<<<<

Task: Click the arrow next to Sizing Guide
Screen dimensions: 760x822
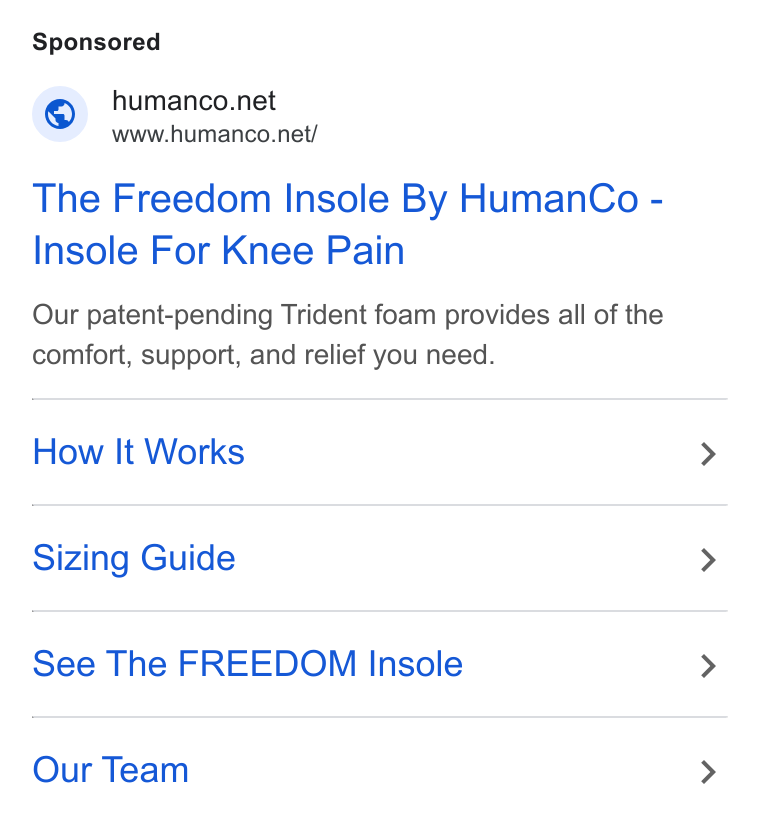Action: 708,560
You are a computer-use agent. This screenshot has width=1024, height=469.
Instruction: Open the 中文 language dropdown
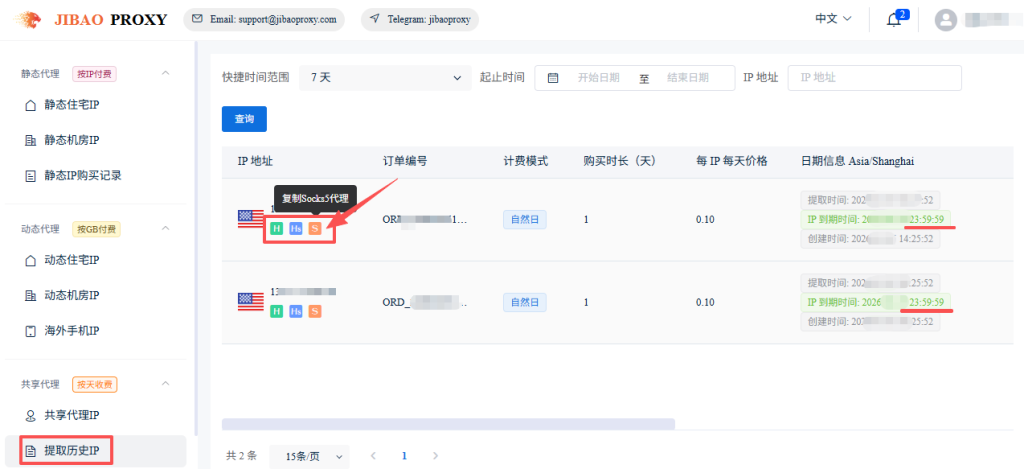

>>>>
<<<<

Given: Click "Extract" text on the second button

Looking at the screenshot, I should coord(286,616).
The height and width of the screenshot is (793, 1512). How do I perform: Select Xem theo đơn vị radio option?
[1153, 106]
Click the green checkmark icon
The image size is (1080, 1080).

>>>>

Task
Using the entries above, write out exactly the lines from the one with "Screen dimensions: 760x822" through the one with "Instruction: Open the 中文 language dropdown", ends included. Leave out any pictures.

Reply to the exercise
Screen dimensions: 760x822
Action: 708,560
You are a computer-use agent. This screenshot has width=1024, height=469.
Instruction: Open the 中文 language dropdown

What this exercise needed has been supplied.